Supplied text.
* * * *

- Karrar UAV seen at the 8th International Iran Air Show on Kish Island in the Persian Gulf.

General information
- Type: Multirole
- National origin: Iran
- Manufacturer: Iran Aircraft Manufacturing Industrial Company (HESA)
- Status: In production
- Primary users: Iran Hezbollah

History
- Manufactured: 2010
- Introduction date: 2010
- Developed from: Beechcraft MQM-107 Streaker

= HESA Karrar =

Iranian target drone

The HESA Karrar (کرار) is an Iranian jet-powered target drone manufactured by Iran Aircraft Manufacturing Industrial Company (HESA) since 2010. The Karrar is a derivative of the American 1970s-era Beechcraft MQM-107 Streaker target drone, probably incorporating elements from the South African Skua, with hardpoints added for munitions. The Karrar was developed during the Ahmadinejad presidency.

As a target drone, the Karrar is used to train air-defense crews by simulating an aerial target. The Karrar is regularly spotted at Iranian air-defense drills, and is believed to be the replacement for Iran's aging American-built MQM-107 target drones. Karrar jet unmanned-aerial-vehicles are recently equipped with Shahab-e-Saqeb (missile) and with the Majid heat-seeking 8 km range missile in order to hit air targets.

==Design==

a Karrar, seen in the traditional blaze orange color of target drones, makes a Rocket Assist Take-Off (RATO)

The Karrar has a small, clipped delta wing mounted low to a cylindrical, blunt-nosed fuselage. It has a dorsal air intake for the engine and twin arrowhead-shaped endplate tailfins mounted high on the fuselage.

A Karrar with a Mk 82 bomb mounted on the centerline hardpoint.

The Karrar uses a rocket assist system to take off and is recovered by parachute. It is also claimed to be capable of air launch. Iranian officials have said the aircraft has surveillance capabilities, but the Karrar has no visible EO/IR sensors. The Karrar is believed to have an autopilot system with INS and/or GPS guidance, and may have terrain following capability as well. The Karrar is capable of both high and low altitude flight, and of day and night flight. It can follow a pre-programmed flight path, which can also be updated in flight.

* * * *

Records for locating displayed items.
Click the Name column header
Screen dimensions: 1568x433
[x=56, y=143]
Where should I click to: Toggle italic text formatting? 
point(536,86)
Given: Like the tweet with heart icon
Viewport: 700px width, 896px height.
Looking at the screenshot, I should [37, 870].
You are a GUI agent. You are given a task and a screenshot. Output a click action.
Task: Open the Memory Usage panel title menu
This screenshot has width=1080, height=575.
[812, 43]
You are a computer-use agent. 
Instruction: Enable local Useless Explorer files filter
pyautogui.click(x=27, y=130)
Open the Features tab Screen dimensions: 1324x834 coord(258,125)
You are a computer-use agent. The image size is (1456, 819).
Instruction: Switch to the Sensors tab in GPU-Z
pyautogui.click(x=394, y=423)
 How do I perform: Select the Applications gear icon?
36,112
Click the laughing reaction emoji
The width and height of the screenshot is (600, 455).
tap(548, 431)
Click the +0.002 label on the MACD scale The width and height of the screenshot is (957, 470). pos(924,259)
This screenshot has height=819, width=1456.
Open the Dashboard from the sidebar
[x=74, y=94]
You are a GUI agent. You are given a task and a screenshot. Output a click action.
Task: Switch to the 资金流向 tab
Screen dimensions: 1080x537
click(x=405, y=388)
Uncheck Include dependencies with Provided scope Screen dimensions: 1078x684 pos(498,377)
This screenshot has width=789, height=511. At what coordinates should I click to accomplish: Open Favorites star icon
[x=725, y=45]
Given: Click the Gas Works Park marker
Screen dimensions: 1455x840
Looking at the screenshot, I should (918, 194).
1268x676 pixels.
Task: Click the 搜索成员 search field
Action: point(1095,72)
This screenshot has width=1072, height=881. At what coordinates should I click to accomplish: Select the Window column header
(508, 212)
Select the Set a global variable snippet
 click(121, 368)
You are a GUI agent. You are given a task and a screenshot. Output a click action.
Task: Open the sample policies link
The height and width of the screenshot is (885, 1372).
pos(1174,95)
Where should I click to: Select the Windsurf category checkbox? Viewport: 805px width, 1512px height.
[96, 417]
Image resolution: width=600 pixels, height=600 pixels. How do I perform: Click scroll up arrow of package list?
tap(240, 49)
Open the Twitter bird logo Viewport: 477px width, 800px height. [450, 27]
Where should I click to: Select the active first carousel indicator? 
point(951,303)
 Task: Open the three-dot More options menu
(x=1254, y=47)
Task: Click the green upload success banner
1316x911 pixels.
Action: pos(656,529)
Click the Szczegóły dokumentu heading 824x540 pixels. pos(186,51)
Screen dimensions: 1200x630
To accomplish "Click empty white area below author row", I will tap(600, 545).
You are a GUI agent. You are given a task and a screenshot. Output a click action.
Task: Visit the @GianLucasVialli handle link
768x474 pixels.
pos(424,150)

* * * *

Aim 1. Output, word for word, the part of the HESA Karrar passage from "The Karrar has a" to "updated in flight.".
Aim 2. Write the next part of the passage on the HESA Karrar, picking up after its final sentence.
The material above stands apart from the passage on the HESA Karrar.

Expected answer 1.
The Karrar has a small, clipped delta wing mounted low to a cylindrical, blunt-nosed fuselage. It has a dorsal air intake for the engine and twin arrowhead-shaped endplate tailfins mounted high on the fuselage.

A Karrar with a Mk 82 bomb mounted on the centerline hardpoint.

The Karrar uses a rocket assist system to take off and is recovered by parachute. It is also claimed to be capable of air launch. Iranian officials have said the aircraft has surveillance capabilities, but the Karrar has no visible EO/IR sensors. The Karrar is believed to have an autopilot system with INS and/or GPS guidance, and may have terrain following capability as well. The Karrar is capable of both high and low altitude flight, and of day and night flight. It can follow a pre-programmed flight path, which can also be updated in flight.

Expected answer 2.
The Karrar can carry one 500 lb Mk 82 general-purpose bomb, with claimed precision guidance, on its centerline hardpoint. Alternatively, it can carry two Nasr-1 anti-ship missiles, (Note: (or maybe only one, sources differ; see )) two Kowsar anti-ship missiles, or two 250 pound Mk 81 general-purpose bombs on the underwing stations, or (since 2019) a Balaban satellite-guided glide bomb. It is believed that carrying weapons substantially reduces the Karrar's operating range.

Military experts quickly noted that Karrar bears an obvious resemblance to the US Beechcraft MQM-107 Streaker target drone designed in the 1970s and exported to Iran before the Iranian revolution. According to a report from Denel Dynamics, however, the Karrar is not an exact clone of the MQM-107 Streaker as some design elements have been copied from the Denel Dynamics Skua as well. Technical data on the Skua was reportedly sold by one of the Skua's export customers to Iran. Overall, the Karrar is not an exact copy of the MQM-107, and multiple design changes have been made.

==Operational history==

Iranian Minister of Defense Ali Shamkhani inspects a scale model of a Karrar prototype around 2004.

Development of the Karrar was underway as of 2002, possibly under the name "Hadaf-1". A subscale model of the Karrar was also seen around 2004. The Karrar is also known as the "Ababil Jet"; the Ababil is an unrelated UAV also offered by the same manufacturer, HESA. Iran said the Karrar took "500,000 hours" to develop, but independent analysts say this is unlikely.

The Karrar was unveiled on August 23, 2010, one day after the activation of a nuclear reactor in Bushehr, by Iranian president Mahmoud Ahmadinejad. It was framed as a "long-range bomber drone," and is the first long-range UAV manufactured in Iran.

Multiple sources report that the Karrar has been exported to Hezbollah. The Karrar has supposedly been used in the Syrian Civil War.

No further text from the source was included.